From Caritas Rwanda, a better opportunity came my way and I became the headmaster of College St Christopher in Kayonza in East Province. As a head of a learning institution, I was comfortable earning a good salary, and entitled to a car. I was able to support my mother and other relatives.

However, I always felt the urge to pursue further studies. I believed a graduate degree was my best bet for a better and more secure future. Against the popular wish, I quit my job in August 2011 to pursue a Masters degree in project management at Mt Kenya University in Kigali.
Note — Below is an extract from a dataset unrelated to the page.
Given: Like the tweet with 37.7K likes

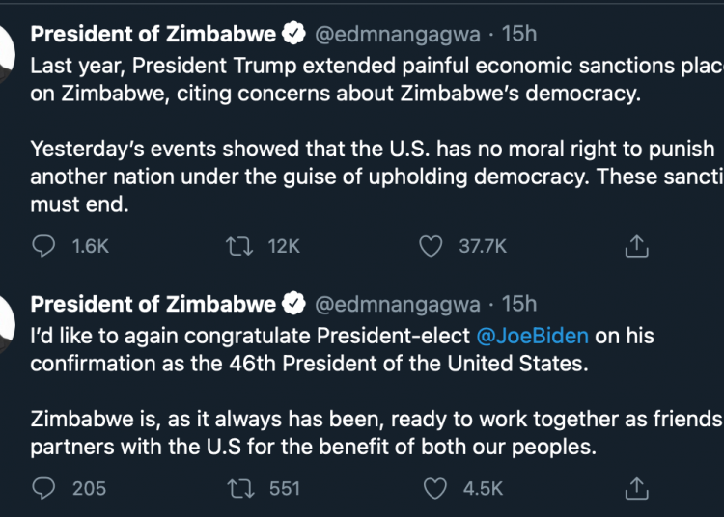Looking at the screenshot, I should 431,247.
I currently depend on temporary jobs and donations from well-wishers to survive. Though I am no longer able to support my 65-year-old mother and siblings, I believe that it is a sacrifice worth making. With education, one can never go wrong.

My family members
My elder sister, 32, is a policewoman while my younger brother, 22, is waiting to join college.Any plans for a family?
Not surprisingly, I have had problems with relationships as some girls are shy to be identified with a man with an artificial leg.
However, I believe my disability is not an inability in any way. I look forward to marrying some day in the future. For now, my focus is on completing my MBA degree programme.

In retrospect, I have no reason to hate Hutus. And that was my stand when we faced those who targeted us during the genocide before the Gacaca (local court). I told my mother to refuse any compensation from them as they did not seem any better than us.
I believe in humanity’s common destiny and that you do not achieve much by destroying others.